Woodwork is not for everyone. The goal has never been for everyone to do carpentry anymore than it has been for everyone to be able to make their own high-quality furniture.

And so on. Not much left in the curriculum, is there?

In reply to by Eli Cummings

"Soul of a New Machine" is indeed a good book about the effort that goes into building a system when they took up racks of equipment. About developing the operating system and the first boot up. It was built at Data General as what was called 32-bit super-minis at the time. Equivalent to a lot of desktops or a Pi.

Enjoyed the article.It is amazing there are the succeeding generations that know hardware and software, yes those are the ones you ask questions to. There are lots that know how to use but not how it works, and don't wish to, because it is too hard.

In reply to by Eli Cummings

I know there is an issue in our society when my children come to me of their own free will asking me to direct them on how they can learn technology and I quote "Because there's no way we can learn this at school". Coding might not be for everyone, but exposure to IT is inevitable. Even more so in some cases than mathematics, science, art and home economics. All of these things are presented in the curriculum, except IT. No one said IT and programming should be forced upon our children, but exposure to IT from a behind the scenes perspective (how software is created, not soley how to use software), and the ability to select it as a study and career path is absolutely paramount in the technological age. At the moment the kids aren't even being taught how to use the software, let alone how it was created.

Not teaching IT in schools right now is equivalent to taking welding and sheet metal out of the curriculim in the industrial age.

We're being left behind by our governments and our schools. FOSS fills those gaps for those that understand it's availability. It can also and should be filling these gaps in our schools. If only the teachers and decision makers would open their minds to IT and open source they'd realise they can have the best educational tools at a very minimal cost. Without the likes of Microsoft and Apple that limit the ecosystem to their own brands and do so at exhobritant cost.

Open source is taking over the world and is pervasive in nearly everything we use daily, even industry openely chooses open source ahead of closed tools and development these days. It's about time Australia started nuturing and fostering our position as creators and innovators and place our youth squarely back into a creative, technology based future.

How do we get an Open Source curriculum into the schools, that is ewhat needs to be happening right now and should be the basis of any 10 year plans to write this present wrong.

I couldn't agree more with everything you've said, but there are some serious barriers to break through. Here are three I've found in Australia:

1) IT policies within schools, government agencies and enterprises are often set without constructive help from IT departments. Within those departments there's usually understanding of and support for FOSS (and sometimes there's behind-the-scenes use of FOSS). But the managers and accounts people who make IT policy decisions don't listen to their IT people, and treat them like blue-collar mechanics. Exclusive multi-year contracts get signed with Microsoft or with IT consultancies that push Microsoft products and services, because that's more 'business-like'.
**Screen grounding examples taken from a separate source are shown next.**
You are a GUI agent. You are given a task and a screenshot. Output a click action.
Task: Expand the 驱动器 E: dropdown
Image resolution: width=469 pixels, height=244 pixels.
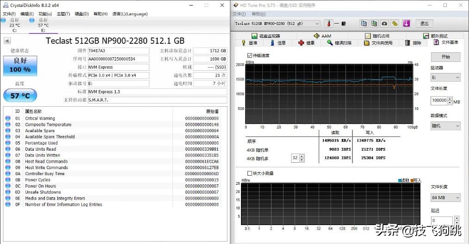tap(445, 78)
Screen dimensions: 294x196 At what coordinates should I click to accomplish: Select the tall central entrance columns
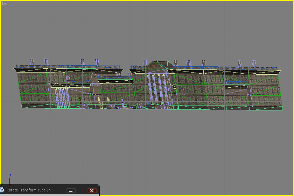click(156, 89)
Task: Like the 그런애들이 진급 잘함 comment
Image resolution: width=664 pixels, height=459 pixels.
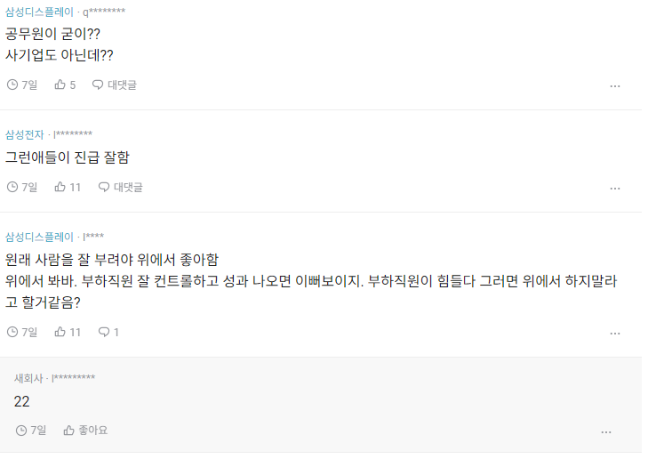Action: 60,187
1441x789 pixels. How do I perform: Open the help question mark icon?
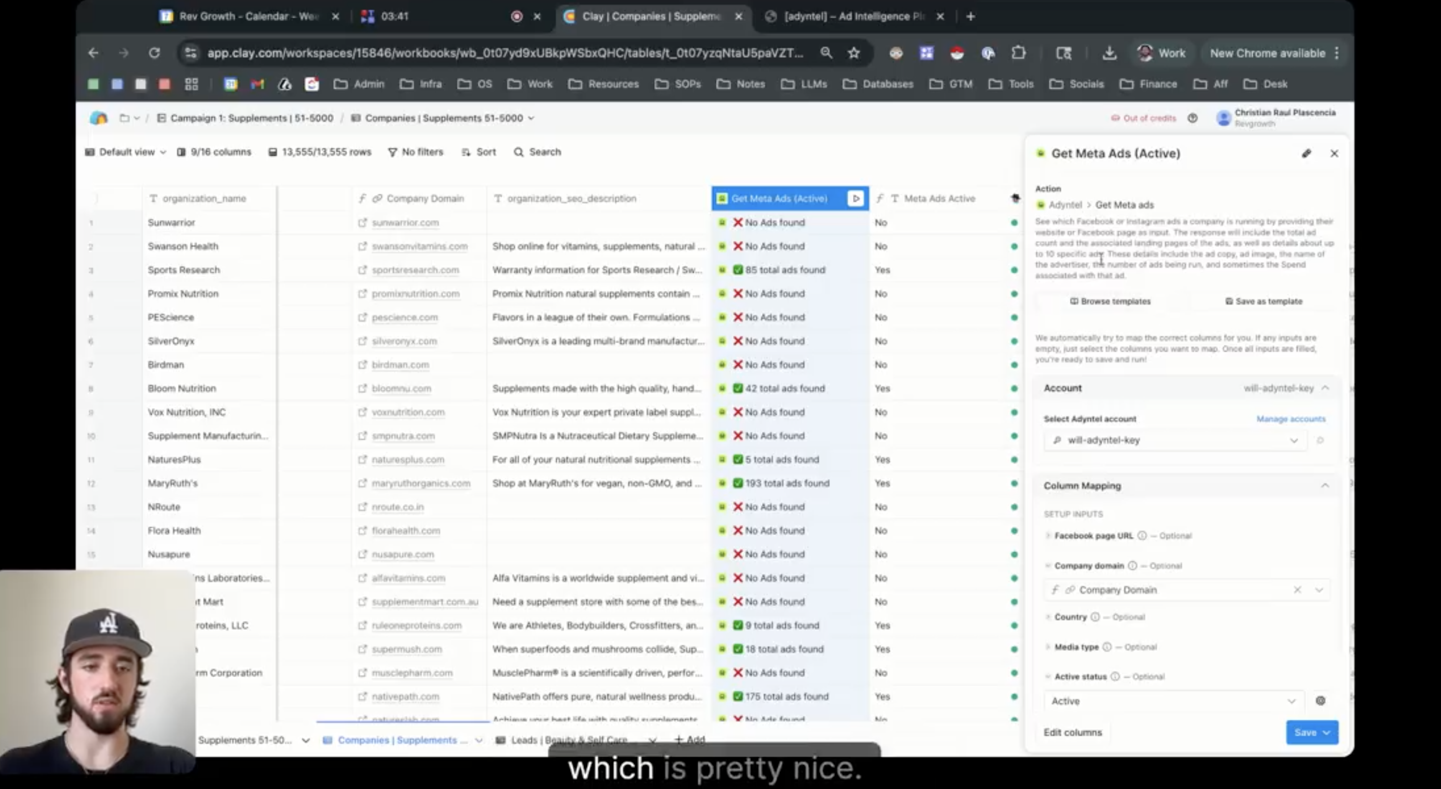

2) Curriculum planners and teachers think, write and talk at abstraction levels way above those needed to teach effectively. If you say 'This software does exactly the same job as this other software and doesn't cost anything', that's just too simple an idea. You'd need to wrap it in the impenetrable jargon that used to be called 'educationese'.

(And if you point out that half the high-school student body is streets ahead of the teaching staff in tech awareness and use, and that a quarter of the students have *already* dabbled with code in building websites or hacking for fun, you'll see worried faces and hear 'We have a responsibility not to turn out hackers [sic]'.)

3) There's a widespread belief that coding is strictly utilitarian. It's seen as just a means to some boring end like producing a new game that will earn millions for a game company. Coding is a niche skill in this view. Of course, we've now had sixty years of computers and other digital devices quietly taking on jobs that couldn't have been imagined when I was born, but why let facts get in the way of a prejudice?

In reply to by HomerJ (not verified)

Societal institutions are inherently conservative. They are meant to maintain stability and order in a society not be agents of change. Human beings in general do not like change. They will give up much for stability.

Despite the lip service given to innovation and creativity, the status quo will do all it can to make sure the powers it has remain in its hands.

It has mystified me for many decades that there is a lack of understanding by individuals of their relationship to the society in which they live. Most people believe the myths that the political philosophy of democracy puts forward and intelligent people often project their intelligence onto a much larger portion of their society than is warranted.

The average person in a society has only an extremely limited and superficial understanding of the world around them. It rarely goes beyond what is news on their favorite website or what they see on their evening news. The average and even the not so average person may have a deep understanding some very narrow subject area but they often fail to realize that the complexities they encounter and the tradeoffs they understand in that area are applicable to every other area of human endeavor as well.

Our most recent evolutionary adaptation has been that we are an animal with a brain that emphasizes technique and humans specialization. It has been the driving force of our most recent history and with the invention of fossil fuel powered machinery, that force went to a whole new level.

We may think of ourselves as individuals as free and in control of our lives but that is not really true. We are not in control of the context that surrounds our lives. That context dwarfs the individual like a beach dwarfs a grain of sand.

We are compartmentalized. We are subjects not kings. The only power people have in a developed society is that which law allows. Law is the code of a society and little if any of it was written by us but there are those who know how to hack it.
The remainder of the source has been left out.